Engaging with Lit Long: Edinburgh

lit long screen shot‘Lit Long: Edinburgh’ is a database of literature set in Edinburgh and the complementary suite of visualisation tools that emerged from The Palimpsest: Literary Edinburgh project. The project was funded by the AHRC’s Digital Transformations in the Arts and Humanities – Big Data scheme, and was a collaborative effort between literature and informatics scholars at the University of Edinburgh, researchers in Human-Computer interaction at the University of St Andrews, and the team at EDINA. The ‘Lit Long: Edinburgh’ site and tools launched in 2015, and includes an interactive map through which to explore literary imaginings of various locations around the city, dedicated maps highlighting Edinburgh in the works of Sir Walter Scott and Robert Louis Stevenson, a mobile application to guide users through the city’s literature in situ, and a database search interface.

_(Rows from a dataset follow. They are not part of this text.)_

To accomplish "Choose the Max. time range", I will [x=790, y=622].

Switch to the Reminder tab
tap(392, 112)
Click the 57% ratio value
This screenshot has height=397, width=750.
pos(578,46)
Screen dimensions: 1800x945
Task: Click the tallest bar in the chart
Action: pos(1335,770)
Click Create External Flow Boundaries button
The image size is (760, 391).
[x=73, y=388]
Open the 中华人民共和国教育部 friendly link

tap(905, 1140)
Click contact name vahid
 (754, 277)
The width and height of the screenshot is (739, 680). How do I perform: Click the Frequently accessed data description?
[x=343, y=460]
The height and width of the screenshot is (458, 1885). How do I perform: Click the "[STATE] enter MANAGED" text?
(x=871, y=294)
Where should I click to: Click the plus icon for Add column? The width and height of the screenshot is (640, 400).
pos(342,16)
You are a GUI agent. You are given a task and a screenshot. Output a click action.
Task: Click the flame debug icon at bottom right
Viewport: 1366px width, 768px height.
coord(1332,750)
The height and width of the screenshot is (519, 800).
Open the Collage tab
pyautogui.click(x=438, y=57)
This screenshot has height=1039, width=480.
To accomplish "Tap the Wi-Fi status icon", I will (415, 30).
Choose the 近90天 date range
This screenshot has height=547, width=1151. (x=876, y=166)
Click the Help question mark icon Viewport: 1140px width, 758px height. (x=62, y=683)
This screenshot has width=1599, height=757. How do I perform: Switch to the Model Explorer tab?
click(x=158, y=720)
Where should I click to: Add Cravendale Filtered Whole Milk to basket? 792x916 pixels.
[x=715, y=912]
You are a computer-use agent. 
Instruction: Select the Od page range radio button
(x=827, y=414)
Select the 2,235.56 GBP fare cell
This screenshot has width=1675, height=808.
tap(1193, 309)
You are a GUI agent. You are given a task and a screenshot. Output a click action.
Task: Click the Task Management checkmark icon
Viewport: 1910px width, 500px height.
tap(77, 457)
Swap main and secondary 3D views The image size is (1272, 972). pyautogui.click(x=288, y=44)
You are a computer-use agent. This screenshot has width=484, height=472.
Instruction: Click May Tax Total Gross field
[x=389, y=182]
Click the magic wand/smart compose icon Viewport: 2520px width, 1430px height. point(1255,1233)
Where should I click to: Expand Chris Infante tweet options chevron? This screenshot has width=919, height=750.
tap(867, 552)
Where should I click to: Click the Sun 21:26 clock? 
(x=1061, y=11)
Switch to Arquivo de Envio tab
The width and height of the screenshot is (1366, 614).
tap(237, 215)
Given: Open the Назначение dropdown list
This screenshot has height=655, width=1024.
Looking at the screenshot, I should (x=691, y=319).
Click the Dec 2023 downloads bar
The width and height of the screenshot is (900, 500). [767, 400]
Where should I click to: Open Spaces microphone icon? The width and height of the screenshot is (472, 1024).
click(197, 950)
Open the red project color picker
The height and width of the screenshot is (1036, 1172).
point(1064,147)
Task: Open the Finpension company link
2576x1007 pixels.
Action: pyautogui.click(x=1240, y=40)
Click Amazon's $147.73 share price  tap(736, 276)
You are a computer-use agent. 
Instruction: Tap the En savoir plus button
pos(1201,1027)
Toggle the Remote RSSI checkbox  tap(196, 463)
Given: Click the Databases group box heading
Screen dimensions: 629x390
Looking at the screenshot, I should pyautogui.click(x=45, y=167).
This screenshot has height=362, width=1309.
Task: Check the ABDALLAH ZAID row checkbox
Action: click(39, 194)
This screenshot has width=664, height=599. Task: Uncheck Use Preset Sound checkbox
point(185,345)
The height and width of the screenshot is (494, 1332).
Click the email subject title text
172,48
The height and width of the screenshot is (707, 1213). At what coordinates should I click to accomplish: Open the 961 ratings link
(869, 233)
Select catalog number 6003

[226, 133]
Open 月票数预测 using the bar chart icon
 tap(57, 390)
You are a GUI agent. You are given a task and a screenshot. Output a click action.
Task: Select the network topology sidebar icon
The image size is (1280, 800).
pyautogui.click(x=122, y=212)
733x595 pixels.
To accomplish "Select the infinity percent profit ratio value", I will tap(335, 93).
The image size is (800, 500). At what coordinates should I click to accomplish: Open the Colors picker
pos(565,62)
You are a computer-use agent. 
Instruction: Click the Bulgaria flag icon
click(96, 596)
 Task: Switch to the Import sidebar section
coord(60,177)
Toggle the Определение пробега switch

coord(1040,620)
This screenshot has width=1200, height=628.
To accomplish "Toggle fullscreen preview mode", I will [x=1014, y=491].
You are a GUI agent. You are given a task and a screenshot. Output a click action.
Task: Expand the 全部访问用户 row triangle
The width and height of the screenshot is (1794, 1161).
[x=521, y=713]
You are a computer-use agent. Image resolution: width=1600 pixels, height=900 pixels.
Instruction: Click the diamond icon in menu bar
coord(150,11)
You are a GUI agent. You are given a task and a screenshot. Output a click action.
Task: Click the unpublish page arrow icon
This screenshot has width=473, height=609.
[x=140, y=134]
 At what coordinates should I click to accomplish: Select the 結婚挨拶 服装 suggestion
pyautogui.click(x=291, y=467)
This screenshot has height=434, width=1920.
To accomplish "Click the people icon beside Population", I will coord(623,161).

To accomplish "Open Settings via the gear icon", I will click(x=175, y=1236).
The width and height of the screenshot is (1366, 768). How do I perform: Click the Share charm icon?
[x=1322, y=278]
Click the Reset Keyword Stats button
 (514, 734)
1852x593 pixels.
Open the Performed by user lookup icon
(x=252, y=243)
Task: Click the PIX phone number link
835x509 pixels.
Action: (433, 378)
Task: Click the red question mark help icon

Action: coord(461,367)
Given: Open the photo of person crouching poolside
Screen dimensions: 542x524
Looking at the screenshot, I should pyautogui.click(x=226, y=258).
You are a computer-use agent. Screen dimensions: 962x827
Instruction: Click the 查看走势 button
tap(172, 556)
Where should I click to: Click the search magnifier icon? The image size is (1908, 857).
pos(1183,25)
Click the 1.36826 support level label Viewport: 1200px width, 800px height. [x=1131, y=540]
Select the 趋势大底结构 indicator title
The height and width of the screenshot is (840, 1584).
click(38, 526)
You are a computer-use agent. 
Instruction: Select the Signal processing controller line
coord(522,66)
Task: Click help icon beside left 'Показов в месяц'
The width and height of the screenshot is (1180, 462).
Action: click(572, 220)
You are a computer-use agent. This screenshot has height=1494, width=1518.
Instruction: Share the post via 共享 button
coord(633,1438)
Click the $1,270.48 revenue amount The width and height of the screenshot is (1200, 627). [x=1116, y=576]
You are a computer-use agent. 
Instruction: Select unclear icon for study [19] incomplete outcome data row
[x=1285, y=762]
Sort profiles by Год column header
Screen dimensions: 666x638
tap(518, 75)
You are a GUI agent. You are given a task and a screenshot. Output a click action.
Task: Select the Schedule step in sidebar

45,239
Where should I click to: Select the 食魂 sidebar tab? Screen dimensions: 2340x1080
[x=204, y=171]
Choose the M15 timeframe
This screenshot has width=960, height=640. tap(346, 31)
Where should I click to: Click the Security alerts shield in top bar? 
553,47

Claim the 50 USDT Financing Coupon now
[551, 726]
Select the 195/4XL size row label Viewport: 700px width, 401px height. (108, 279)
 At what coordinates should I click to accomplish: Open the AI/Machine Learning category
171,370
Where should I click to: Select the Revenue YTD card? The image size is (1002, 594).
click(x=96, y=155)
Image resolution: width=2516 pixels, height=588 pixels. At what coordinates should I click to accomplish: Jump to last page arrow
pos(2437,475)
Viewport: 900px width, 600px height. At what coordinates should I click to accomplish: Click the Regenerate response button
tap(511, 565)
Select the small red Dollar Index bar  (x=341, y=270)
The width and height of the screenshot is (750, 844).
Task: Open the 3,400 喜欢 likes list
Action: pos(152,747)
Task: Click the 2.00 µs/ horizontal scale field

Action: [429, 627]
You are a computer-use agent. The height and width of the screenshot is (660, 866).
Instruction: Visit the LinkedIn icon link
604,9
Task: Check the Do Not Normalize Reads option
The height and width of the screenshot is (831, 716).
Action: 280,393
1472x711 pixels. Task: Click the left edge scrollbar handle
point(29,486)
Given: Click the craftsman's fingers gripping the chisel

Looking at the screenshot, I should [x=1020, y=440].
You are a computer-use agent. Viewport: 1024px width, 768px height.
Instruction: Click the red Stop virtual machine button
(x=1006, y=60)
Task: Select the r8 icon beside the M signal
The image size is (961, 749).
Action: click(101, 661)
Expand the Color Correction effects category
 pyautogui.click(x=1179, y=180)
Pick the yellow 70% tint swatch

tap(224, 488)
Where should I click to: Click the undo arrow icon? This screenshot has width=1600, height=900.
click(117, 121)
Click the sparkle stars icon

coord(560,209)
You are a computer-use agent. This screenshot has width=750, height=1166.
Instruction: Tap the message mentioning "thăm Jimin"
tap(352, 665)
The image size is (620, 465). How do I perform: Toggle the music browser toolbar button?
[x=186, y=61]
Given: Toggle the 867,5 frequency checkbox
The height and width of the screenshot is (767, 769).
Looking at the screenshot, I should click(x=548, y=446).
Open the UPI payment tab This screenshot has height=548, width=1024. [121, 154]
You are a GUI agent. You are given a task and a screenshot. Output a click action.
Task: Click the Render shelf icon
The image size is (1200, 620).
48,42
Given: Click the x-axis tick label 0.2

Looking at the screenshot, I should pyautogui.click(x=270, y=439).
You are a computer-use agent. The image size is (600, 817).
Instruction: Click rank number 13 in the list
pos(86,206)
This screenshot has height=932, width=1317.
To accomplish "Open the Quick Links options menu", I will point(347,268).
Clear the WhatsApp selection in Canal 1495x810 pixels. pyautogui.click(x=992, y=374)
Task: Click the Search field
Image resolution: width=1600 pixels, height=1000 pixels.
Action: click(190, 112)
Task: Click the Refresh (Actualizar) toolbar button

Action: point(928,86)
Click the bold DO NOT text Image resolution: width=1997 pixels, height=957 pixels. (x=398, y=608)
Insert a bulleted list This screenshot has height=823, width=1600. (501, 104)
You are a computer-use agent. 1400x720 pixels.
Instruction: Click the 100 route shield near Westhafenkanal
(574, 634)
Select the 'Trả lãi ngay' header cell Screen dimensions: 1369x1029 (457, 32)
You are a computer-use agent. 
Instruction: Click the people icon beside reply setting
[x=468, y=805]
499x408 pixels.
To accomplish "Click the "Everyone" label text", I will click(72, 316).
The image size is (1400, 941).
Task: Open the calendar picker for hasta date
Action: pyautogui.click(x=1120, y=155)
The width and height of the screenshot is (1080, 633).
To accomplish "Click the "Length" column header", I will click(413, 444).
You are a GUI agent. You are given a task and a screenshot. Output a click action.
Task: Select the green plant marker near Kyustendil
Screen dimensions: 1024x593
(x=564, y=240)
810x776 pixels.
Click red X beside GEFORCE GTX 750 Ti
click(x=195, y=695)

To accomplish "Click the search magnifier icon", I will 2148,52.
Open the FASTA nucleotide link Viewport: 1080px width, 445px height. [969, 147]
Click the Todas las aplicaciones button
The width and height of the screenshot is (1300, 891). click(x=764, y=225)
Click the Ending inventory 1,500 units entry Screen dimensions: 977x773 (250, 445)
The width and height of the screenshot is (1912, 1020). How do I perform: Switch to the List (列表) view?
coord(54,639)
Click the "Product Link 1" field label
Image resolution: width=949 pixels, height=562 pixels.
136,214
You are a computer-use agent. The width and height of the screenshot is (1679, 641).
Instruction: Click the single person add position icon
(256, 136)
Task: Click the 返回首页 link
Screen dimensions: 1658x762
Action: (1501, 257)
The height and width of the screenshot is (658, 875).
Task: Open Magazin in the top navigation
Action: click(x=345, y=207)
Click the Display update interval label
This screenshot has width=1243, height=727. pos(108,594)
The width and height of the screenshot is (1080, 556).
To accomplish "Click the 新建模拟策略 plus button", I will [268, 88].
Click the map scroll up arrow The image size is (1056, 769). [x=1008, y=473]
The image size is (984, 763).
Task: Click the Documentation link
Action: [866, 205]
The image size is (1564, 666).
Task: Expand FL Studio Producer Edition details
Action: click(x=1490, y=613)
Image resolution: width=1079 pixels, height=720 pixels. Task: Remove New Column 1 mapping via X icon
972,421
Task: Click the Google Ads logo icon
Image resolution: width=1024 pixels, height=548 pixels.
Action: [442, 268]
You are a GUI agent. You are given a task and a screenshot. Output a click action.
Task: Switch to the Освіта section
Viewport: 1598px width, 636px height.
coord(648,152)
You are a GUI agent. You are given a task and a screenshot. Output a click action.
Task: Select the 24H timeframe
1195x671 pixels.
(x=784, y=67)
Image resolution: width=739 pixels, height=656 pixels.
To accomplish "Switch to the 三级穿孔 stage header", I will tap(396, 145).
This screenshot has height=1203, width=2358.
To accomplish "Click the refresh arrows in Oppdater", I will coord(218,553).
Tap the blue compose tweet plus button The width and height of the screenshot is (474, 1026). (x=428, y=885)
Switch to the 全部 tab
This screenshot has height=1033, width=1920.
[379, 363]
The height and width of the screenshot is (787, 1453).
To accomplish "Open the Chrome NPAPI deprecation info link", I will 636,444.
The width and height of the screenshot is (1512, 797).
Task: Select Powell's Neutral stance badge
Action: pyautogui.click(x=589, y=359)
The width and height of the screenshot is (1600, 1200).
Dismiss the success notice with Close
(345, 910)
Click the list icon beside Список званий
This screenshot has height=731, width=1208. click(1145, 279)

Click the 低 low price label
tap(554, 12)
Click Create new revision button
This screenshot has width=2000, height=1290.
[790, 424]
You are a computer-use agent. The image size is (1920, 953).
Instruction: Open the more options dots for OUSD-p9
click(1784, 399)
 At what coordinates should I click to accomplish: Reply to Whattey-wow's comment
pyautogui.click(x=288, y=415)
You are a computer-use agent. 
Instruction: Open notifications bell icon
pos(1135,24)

Edinburgh has a well known literary history, which is visible to us every day through books, maps, monuments, walking tours, and the many sites that commemorate the lives of the city’s famous authors. Our research team wanted to expand our understanding of this history by digging into the literature itself, exploring how representations of the city have helped shape our imaginative view of Edinburgh, and how both well known and lesser known authors have themselves imagined Edinburgh over time.

Using machine-reading tools developed by our informatics team, we searched tens of thousands of books contained in the world’s largest digital databases of literature in English for mentions of Edinburgh and Edinburgh place names. Drawing on the results, we created a database of about 550 books published across three centuries that use Edinburgh as a setting. We have also included one original piece of short fiction – the winner of a writing competition we held, asking local authors to engage with Edinburgh’s literary history and re-imagine the city. Within the books in our database, there are over 47,000 mentions of Edinburgh locations, all of which we have placed on an interactive map of the city.

During the Cultural Engagement phase of the project (2016), we have undertaken a number of activities to encourage further public engagement with ‘Lit Long: Edinburgh’, including a Writers’ Workshop, a writing competition, several schools workshops, and an art competition. We have also been researching potential for further development of our desktop and mobile applications, and have been working together with the Edinburgh UNESCO City of Literature Trust and a team of PhD students in Information Visualisation to explore potential for installing the Lit Long maps and tools at key locations throughout the city.